- _Job_
Format the rows below as a Markdown table with two columns, n for the row number and Line for the text of that row, leaving out any blank lines.

- _Data excerpts_
---------------

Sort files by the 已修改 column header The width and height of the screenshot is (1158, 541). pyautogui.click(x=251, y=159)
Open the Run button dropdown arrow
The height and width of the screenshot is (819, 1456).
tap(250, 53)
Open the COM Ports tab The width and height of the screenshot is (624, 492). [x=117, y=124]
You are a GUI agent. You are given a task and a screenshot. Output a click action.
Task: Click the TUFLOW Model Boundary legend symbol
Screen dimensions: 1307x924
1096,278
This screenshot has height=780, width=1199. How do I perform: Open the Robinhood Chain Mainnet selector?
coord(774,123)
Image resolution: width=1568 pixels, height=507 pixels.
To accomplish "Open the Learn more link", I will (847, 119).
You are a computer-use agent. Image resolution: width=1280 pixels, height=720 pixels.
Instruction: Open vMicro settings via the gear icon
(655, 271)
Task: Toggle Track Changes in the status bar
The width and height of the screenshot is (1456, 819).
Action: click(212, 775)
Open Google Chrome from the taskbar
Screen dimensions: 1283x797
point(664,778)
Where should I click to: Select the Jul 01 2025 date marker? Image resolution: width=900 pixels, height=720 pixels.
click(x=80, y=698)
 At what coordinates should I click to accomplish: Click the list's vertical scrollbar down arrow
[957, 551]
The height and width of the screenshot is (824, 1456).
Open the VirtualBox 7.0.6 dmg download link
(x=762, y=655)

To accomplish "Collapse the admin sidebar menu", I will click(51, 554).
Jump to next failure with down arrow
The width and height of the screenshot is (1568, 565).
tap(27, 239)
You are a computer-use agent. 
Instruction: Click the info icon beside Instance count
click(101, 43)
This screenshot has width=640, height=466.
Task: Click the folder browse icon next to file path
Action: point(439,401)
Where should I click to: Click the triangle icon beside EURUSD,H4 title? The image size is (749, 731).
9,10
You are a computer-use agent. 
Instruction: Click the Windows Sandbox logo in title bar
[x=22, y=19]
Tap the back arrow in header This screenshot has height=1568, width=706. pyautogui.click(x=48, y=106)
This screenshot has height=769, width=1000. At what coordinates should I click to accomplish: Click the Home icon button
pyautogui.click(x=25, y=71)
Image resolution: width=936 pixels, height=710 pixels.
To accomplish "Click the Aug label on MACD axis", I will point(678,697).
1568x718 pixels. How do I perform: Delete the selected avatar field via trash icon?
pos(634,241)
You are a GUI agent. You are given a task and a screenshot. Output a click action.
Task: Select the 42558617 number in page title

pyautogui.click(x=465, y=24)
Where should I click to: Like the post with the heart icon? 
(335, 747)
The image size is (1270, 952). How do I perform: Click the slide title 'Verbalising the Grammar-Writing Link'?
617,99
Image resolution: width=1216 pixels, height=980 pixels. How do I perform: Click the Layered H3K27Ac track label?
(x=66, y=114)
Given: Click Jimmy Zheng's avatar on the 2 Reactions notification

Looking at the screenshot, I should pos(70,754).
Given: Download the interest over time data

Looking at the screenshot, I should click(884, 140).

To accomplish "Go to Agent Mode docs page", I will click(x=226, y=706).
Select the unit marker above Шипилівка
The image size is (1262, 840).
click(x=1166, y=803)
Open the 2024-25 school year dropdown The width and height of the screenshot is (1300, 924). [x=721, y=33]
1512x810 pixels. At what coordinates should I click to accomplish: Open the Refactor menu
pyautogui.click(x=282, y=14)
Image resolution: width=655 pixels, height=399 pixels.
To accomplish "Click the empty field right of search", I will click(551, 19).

---------------

- _Exercise output_
| n | Line |
|---|---|
| 1 | Sort files by the 已修改 column header The width and height of the screenshot is (1158, 541). pyautogui.click(x=251, y=159) |
| 2 | Open the Run button dropdown arrow |
| 3 | The height and width of the screenshot is (819, 1456). |
| 4 | tap(250, 53) |
| 5 | Open the COM Ports tab The width and height of the screenshot is (624, 492). [x=117, y=124] |
| 6 | You are a GUI agent. You are given a task and a screenshot. Output a click action. |
| 7 | Task: Click the TUFLOW Model Boundary legend symbol |
| 8 | Screen dimensions: 1307x924 |
| 9 | 1096,278 |
| 10 | This screenshot has height=780, width=1199. How do I perform: Open the Robinhood Chain Mainnet selector? |
| 11 | coord(774,123) |
| 12 | Image resolution: width=1568 pixels, height=507 pixels. |
| 13 | To accomplish "Open the Learn more link", I will (847, 119). |
| 14 | You are a computer-use agent. Image resolution: width=1280 pixels, height=720 pixels. |
| 15 | Instruction: Open vMicro settings via the gear icon |
| 16 | (655, 271) |
| 17 | Task: Toggle Track Changes in the status bar |
| 18 | The width and height of the screenshot is (1456, 819). |
| 19 | Action: click(212, 775) |
| 20 | Open Google Chrome from the taskbar |
| 21 | Screen dimensions: 1283x797 |
| 22 | point(664,778) |
| 23 | Where should I click to: Select the Jul 01 2025 date marker? Image resolution: width=900 pixels, height=720 pixels. |
| 24 | click(x=80, y=698) |
| 25 |  At what coordinates should I click to accomplish: Click the list's vertical scrollbar down arrow |
| 26 | [957, 551] |
| 27 | The height and width of the screenshot is (824, 1456). |
| 28 | Open the VirtualBox 7.0.6 dmg download link |
| 29 | (x=762, y=655) |
| 30 | To accomplish "Collapse the admin sidebar menu", I will click(51, 554). |
| 31 | Jump to next failure with down arrow |
| 32 | The width and height of the screenshot is (1568, 565). |
| 33 | tap(27, 239) |
| 34 | You are a computer-use agent.  |
| 35 | Instruction: Click the info icon beside Instance count |
| 36 | click(101, 43) |
| 37 | This screenshot has width=640, height=466. |
| 38 | Task: Click the folder browse icon next to file path |
| 39 | Action: point(439,401) |
| 40 | Where should I click to: Click the triangle icon beside EURUSD,H4 title? The image size is (749, 731). |
| 41 | 9,10 |
| 42 | You are a computer-use agent.  |
| 43 | Instruction: Click the Windows Sandbox logo in title bar |
| 44 | [x=22, y=19] |
| 45 | Tap the back arrow in header This screenshot has height=1568, width=706. pyautogui.click(x=48, y=106) |
| 46 | This screenshot has height=769, width=1000. At what coordinates should I click to accomplish: Click the Home icon button |
| 47 | pyautogui.click(x=25, y=71) |
| 48 | Image resolution: width=936 pixels, height=710 pixels. |
| 49 | To accomplish "Click the Aug label on MACD axis", I will point(678,697). |
| 50 | 1568x718 pixels. How do I perform: Delete the selected avatar field via trash icon? |
| 51 | pos(634,241) |
| 52 | You are a GUI agent. You are given a task and a screenshot. Output a click action. |
| 53 | Task: Select the 42558617 number in page title |
| 54 | pyautogui.click(x=465, y=24) |
| 55 | Where should I click to: Like the post with the heart icon?  |
| 56 | (335, 747) |
| 57 | The image size is (1270, 952). How do I perform: Click the slide title 'Verbalising the Grammar-Writing Link'? |
| 58 | 617,99 |
| 59 | Image resolution: width=1216 pixels, height=980 pixels. How do I perform: Click the Layered H3K27Ac track label? |
| 60 | (x=66, y=114) |
| 61 | Given: Click Jimmy Zheng's avatar on the 2 Reactions notification |
| 62 | Looking at the screenshot, I should pos(70,754). |
| 63 | Given: Download the interest over time data |
| 64 | Looking at the screenshot, I should click(884, 140). |
| 65 | To accomplish "Go to Agent Mode docs page", I will click(x=226, y=706). |
| 66 | Select the unit marker above Шипилівка |
| 67 | The image size is (1262, 840). |
| 68 | click(x=1166, y=803) |
| 69 | Open the 2024-25 school year dropdown The width and height of the screenshot is (1300, 924). [x=721, y=33] |
| 70 | 1512x810 pixels. At what coordinates should I click to accomplish: Open the Refactor menu |
| 71 | pyautogui.click(x=282, y=14) |
| 72 | Image resolution: width=655 pixels, height=399 pixels. |
| 73 | To accomplish "Click the empty field right of search", I will click(551, 19). |